> [Given request]
Could you copy out every one of the records below, line for line and without any change?

** Begin Data for processing **

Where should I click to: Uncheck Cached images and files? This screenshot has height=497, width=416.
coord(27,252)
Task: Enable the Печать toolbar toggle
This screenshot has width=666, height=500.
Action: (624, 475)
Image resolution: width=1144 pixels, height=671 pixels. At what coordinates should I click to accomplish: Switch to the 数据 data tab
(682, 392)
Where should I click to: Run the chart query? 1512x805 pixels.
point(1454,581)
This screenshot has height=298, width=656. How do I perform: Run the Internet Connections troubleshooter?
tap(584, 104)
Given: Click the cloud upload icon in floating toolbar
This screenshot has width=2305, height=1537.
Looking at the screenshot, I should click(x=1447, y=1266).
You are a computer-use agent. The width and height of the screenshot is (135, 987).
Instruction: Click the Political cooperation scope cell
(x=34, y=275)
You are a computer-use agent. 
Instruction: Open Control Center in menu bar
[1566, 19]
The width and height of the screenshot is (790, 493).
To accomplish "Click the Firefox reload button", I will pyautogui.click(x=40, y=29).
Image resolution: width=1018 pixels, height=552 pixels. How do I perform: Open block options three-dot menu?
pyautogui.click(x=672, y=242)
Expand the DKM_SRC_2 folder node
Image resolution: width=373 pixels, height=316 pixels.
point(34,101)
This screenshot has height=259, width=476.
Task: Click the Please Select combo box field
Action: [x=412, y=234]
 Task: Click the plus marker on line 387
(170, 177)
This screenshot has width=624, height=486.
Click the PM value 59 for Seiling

** End Data for processing **

> [Exercise solution]
Where should I click to: Uncheck Cached images and files? This screenshot has height=497, width=416.
coord(27,252)
Task: Enable the Печать toolbar toggle
This screenshot has width=666, height=500.
Action: (624, 475)
Image resolution: width=1144 pixels, height=671 pixels. At what coordinates should I click to accomplish: Switch to the 数据 data tab
(682, 392)
Where should I click to: Run the chart query? 1512x805 pixels.
point(1454,581)
This screenshot has height=298, width=656. How do I perform: Run the Internet Connections troubleshooter?
tap(584, 104)
Given: Click the cloud upload icon in floating toolbar
This screenshot has width=2305, height=1537.
Looking at the screenshot, I should click(x=1447, y=1266).
You are a computer-use agent. The width and height of the screenshot is (135, 987).
Instruction: Click the Political cooperation scope cell
(x=34, y=275)
You are a computer-use agent. 
Instruction: Open Control Center in menu bar
[1566, 19]
The width and height of the screenshot is (790, 493).
To accomplish "Click the Firefox reload button", I will pyautogui.click(x=40, y=29).
Image resolution: width=1018 pixels, height=552 pixels. How do I perform: Open block options three-dot menu?
pyautogui.click(x=672, y=242)
Expand the DKM_SRC_2 folder node
Image resolution: width=373 pixels, height=316 pixels.
point(34,101)
This screenshot has height=259, width=476.
Task: Click the Please Select combo box field
Action: [x=412, y=234]
 Task: Click the plus marker on line 387
(170, 177)
This screenshot has width=624, height=486.
Click the PM value 59 for Seiling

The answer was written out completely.